ただし、グリベンクラミドについては、ピオグリタゾンとの併用実験の結果が記載されている。グリメピリドとグリベンクラミドは、いずれもSU剤(スルフォニル尿素剤;インスリンの分泌を促進する。)に当たる。)

[公知技術及び技術常識]
 判決は、まず、優先日当時の技術常識等について、まとめて認定しています。それによると、引用文献には、以下の記載があります。

・ピオグリタゾンは、糖尿病の治療薬として知られており、その機序は、インスリン感受性増強である。

・グリメピリドとグリベングラミドも、糖尿病治療薬として知られており、その機序は、インスリン分泌促進である。グリメピリドは、グリベングラミドと同等又はそれ以上の血糖降下作用を有する(グリメピリドの方が、糖尿病に対して効果が優れる。)。

・作用機序の異なる有効成分の併用療法も考えられる。

・ビグアナイド剤も、糖尿病治療薬として知られており、その機序は、嫌気性解糖促進作用である。

 さらに、引用例3の図3(薬物療法の概念を説明するための図)では、ピオグリタゾンの入った長方形の囲みとグリメピリドの入った長方形の囲みが描かれ、両者から矢印が伸び、「併用」という囲みに達していました。


[実施可能要件]
 実施可能要件に関し、判決は、物が製造できたかという点に終始し、使用できたのかという点には触れていません。そして、両成分とも既に製造できたのだから、発明の詳細な説明は実施可能要件に適合すると判断しています。

 「使用できたのか」という点を「(発明が意図したような効果を発揮するように)使用できたのか」と解すると、実施可能要件はサポート要件に近づきます。
 もっとも、この事案では、糖尿病治療薬同士を組み合わせているので、糖尿病治療に使用できることは当たり前です。そして、(発明の意図したであろう)相乗効果を発揮して使用できたか否かは、本筋である進歩性で判断するという立場に立つと、実施可能要件についてはあっさりと片がついてしまいます。

[サポート要件]
 判決では、本件発明の課題は、

ピオグリタゾン(インスリン感受性増強剤であり副作用がほとんどない)を、ビグアナイド剤(嫌気性解糖促進作用などを有する;請求項1ないし6)又はSU剤(インスリン分泌促進作用を有する;請求項7ないし9)と組み合わせることで、長期投与においても副作用が少なく多くの患者に効果的な糖尿病治療薬又は組成物とすること

であると認定されています。

 そして、この課題を解決できると認識できるか否かについては、

・ピオグリタゾンとビグアナイド剤又はSU剤とは、作用機序が異なるから、それぞれの効果が個々に発揮される

ことに基づいて、本件発明の課題である糖尿病に対する効果が得られることを当然想定できると判断されています。
 課題と明細書を厳密に対比すると、「長期投与においても副作用が少な(い)」という点について当業者が理解できるのかという問題は残ります。しかし、ピオグリタゾンの副作用が少ないということから、上記のとおり理解できると判断することも可能でしょう。
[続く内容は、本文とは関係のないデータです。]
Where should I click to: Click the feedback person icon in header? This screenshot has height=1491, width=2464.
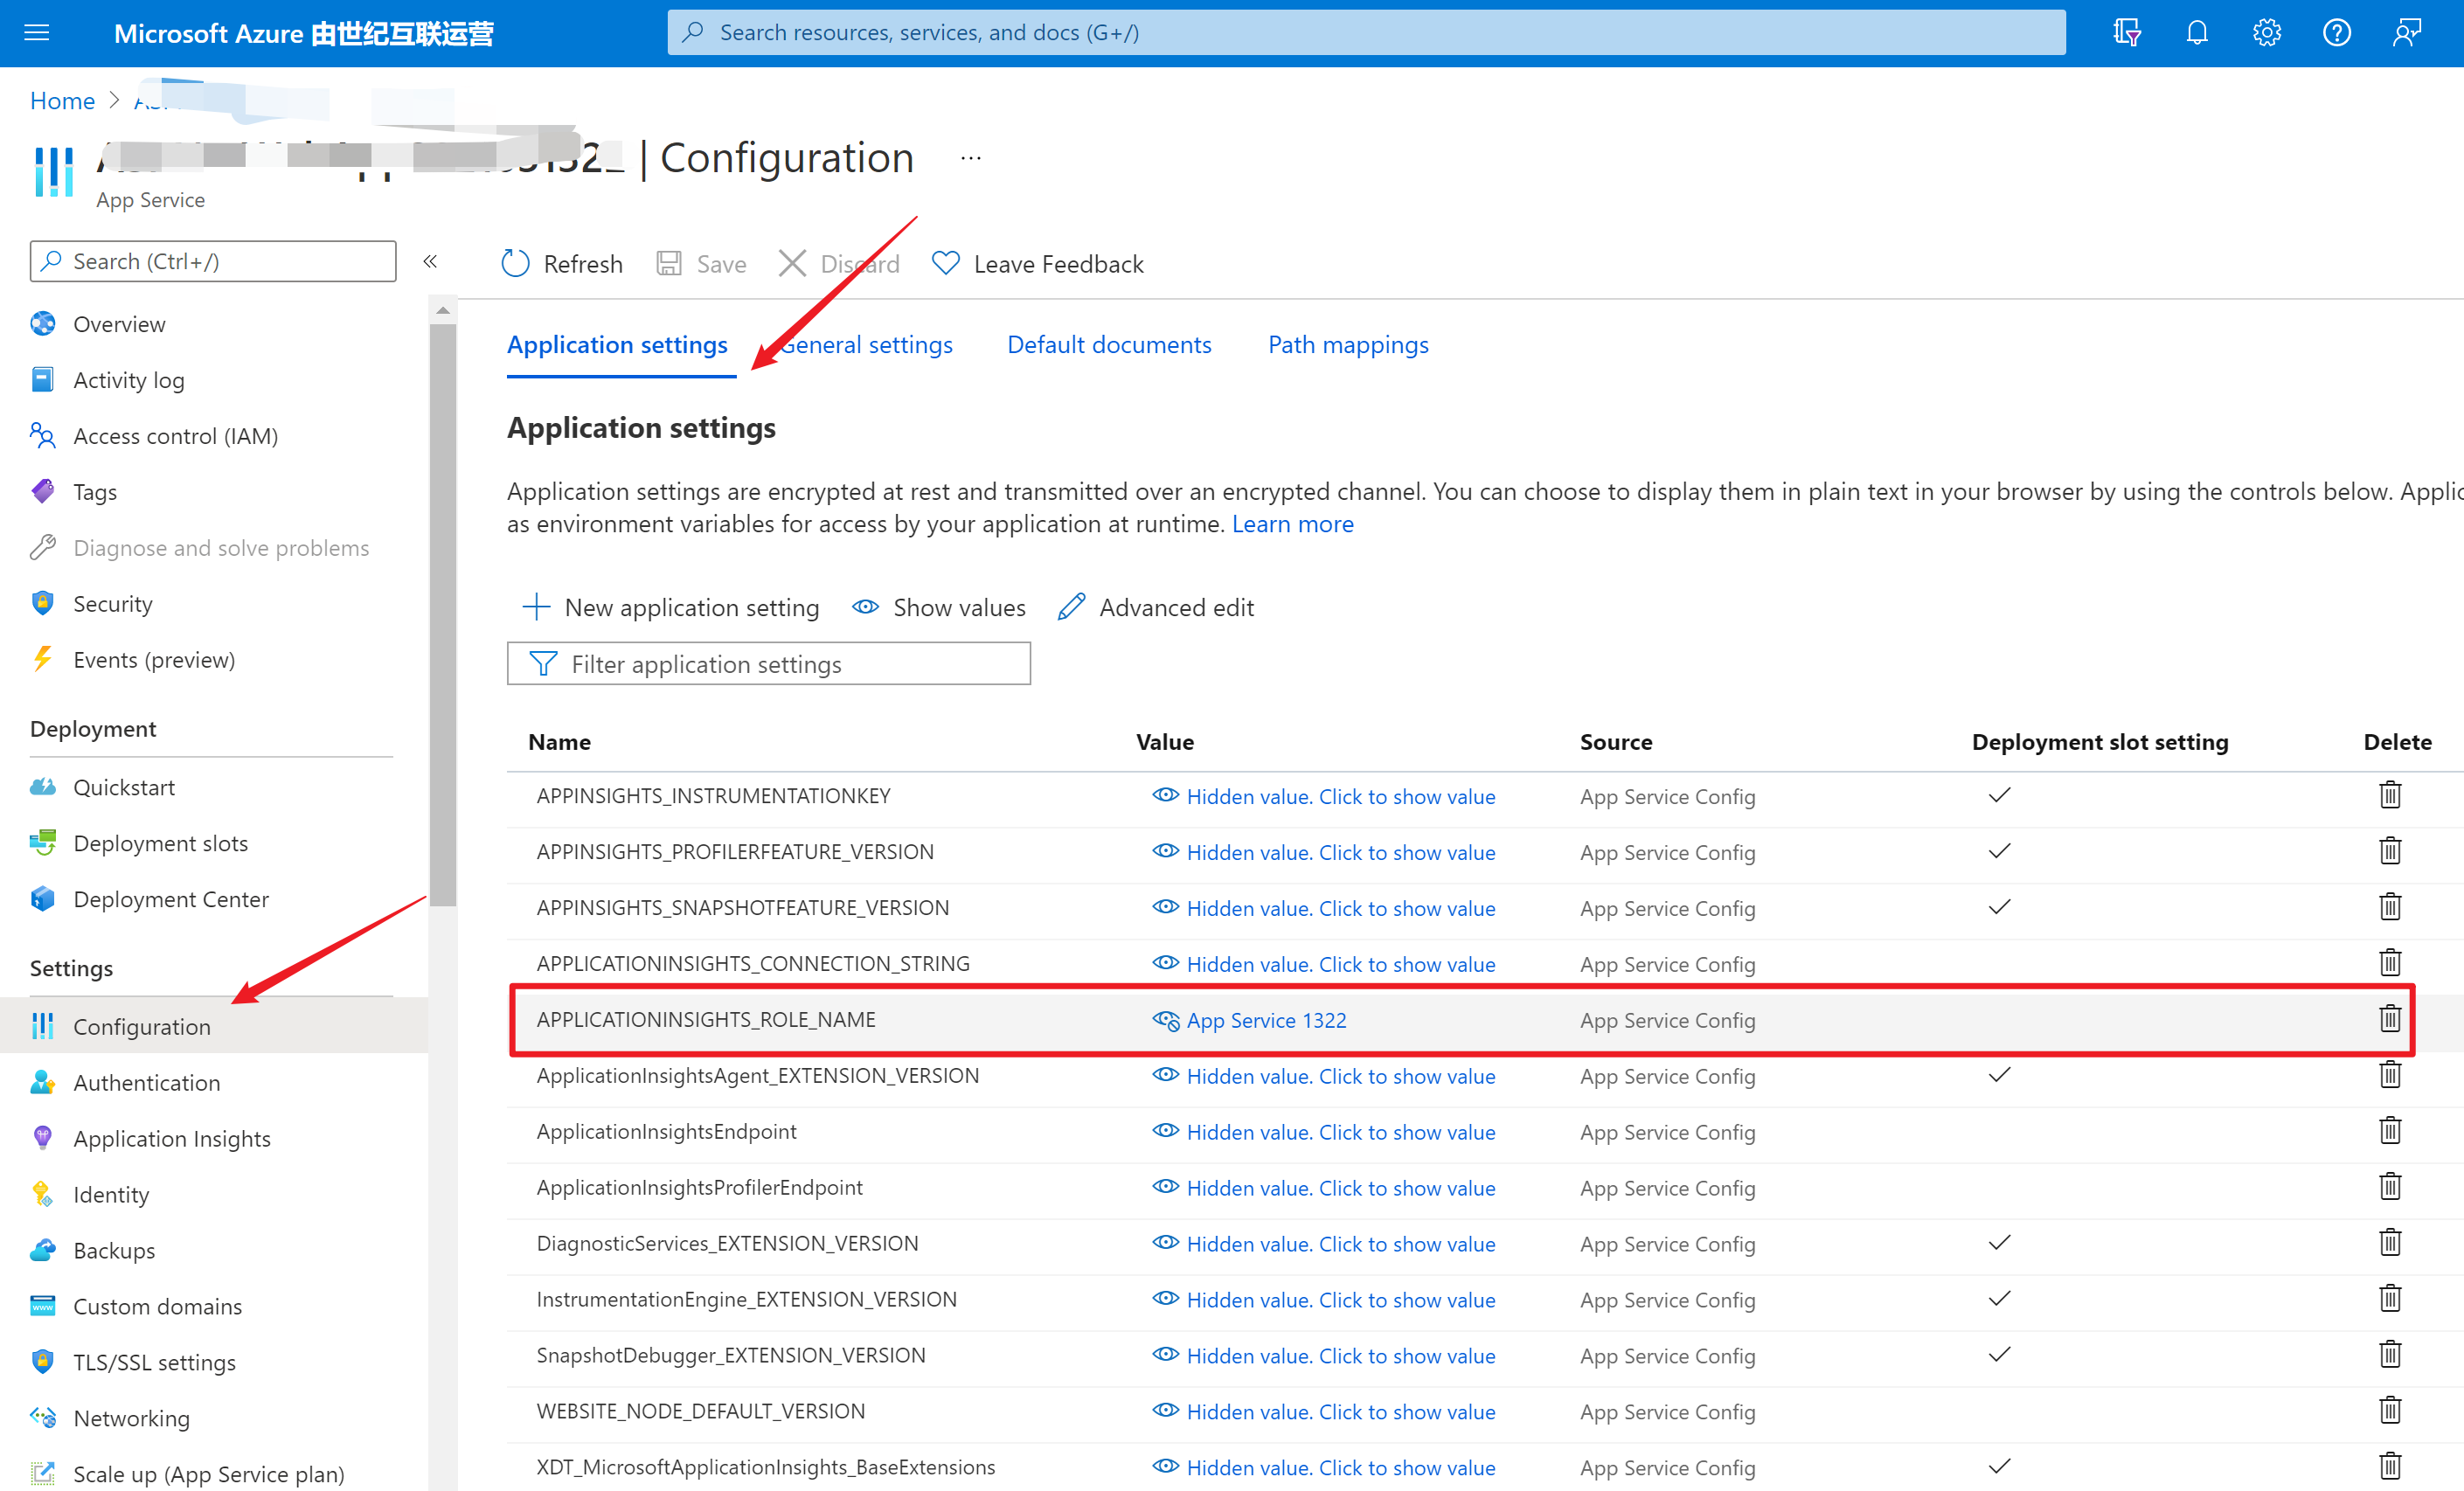2406,33
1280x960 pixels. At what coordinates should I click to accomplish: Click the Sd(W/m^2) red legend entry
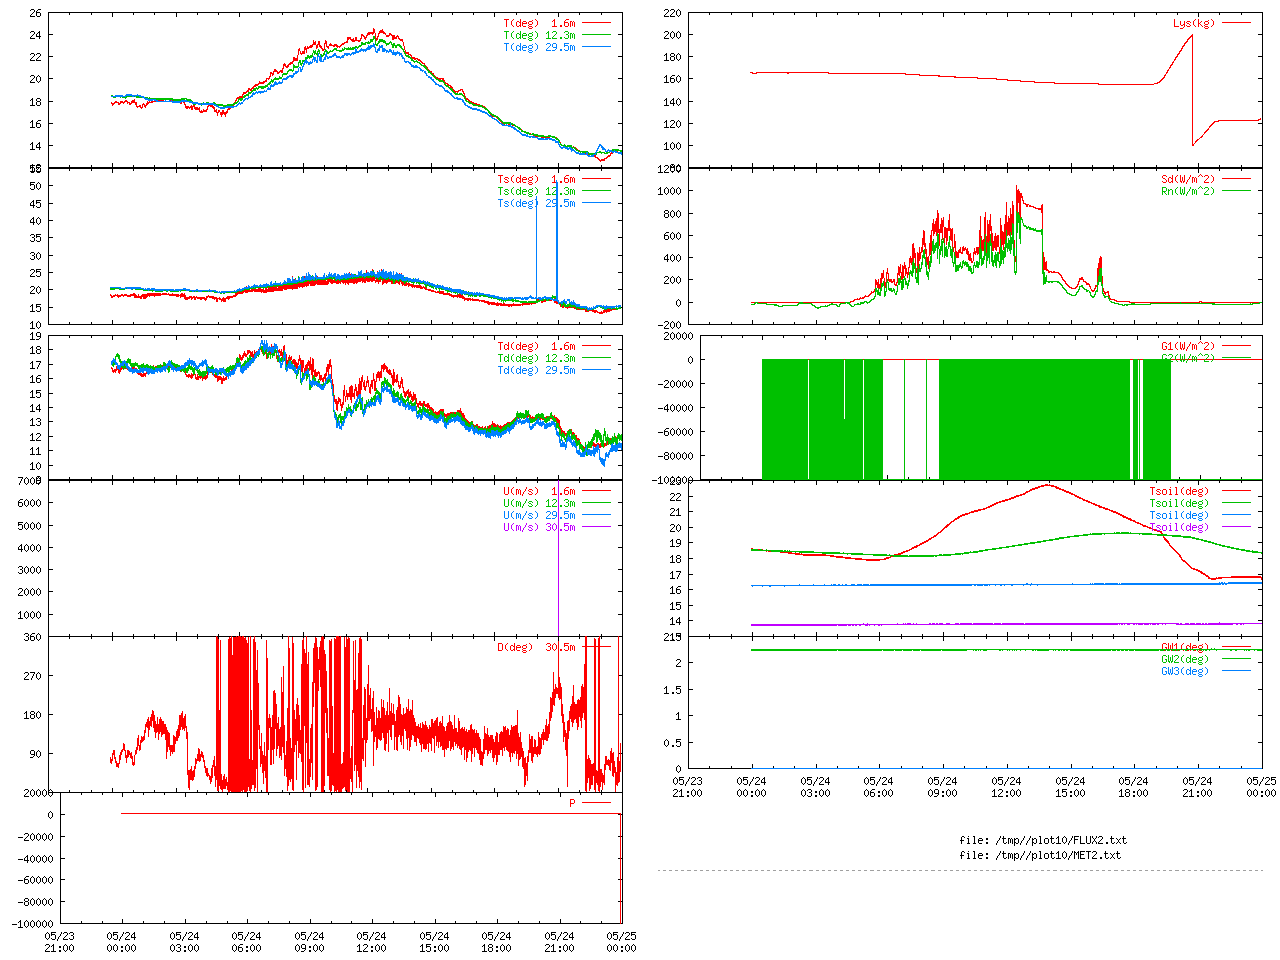click(x=1188, y=179)
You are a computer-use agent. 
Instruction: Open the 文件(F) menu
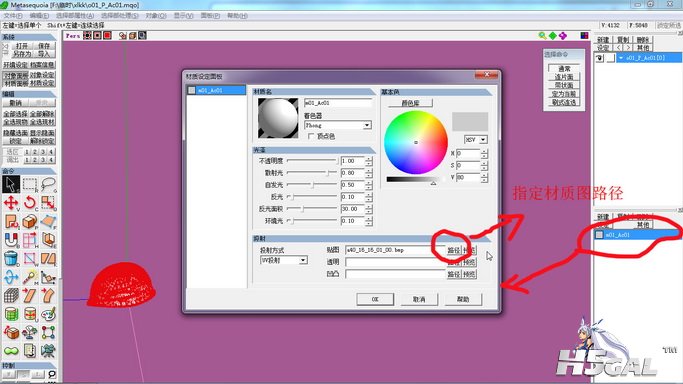click(13, 16)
 サポート要件適合性がこのように判断されてしまうと、審判に戻った際に審判部に進歩性があると判断してもらうためには、見通しは相当に厳しくなったように思います。
判決では、両成分が異なる機序で働くことが知られているのだから、組み合わせてもその足し算になることは想定の範囲内と判断されています。その判断を覆すには、足し算を越える効果(相乗効果)が必要であり、その効果が明細書に裏付けられている必要があります。
 請求項7ないし9については、ピオグリタゾンとSU剤との併用実験が記載されていたものの、判決は、相加効果はあっても相乗効果は無いと判断し、進歩性を否定しています。請求項1ないし6については、訴訟の争点となっていないため進歩性は判断されていませんが、明細書に実施例すらありません。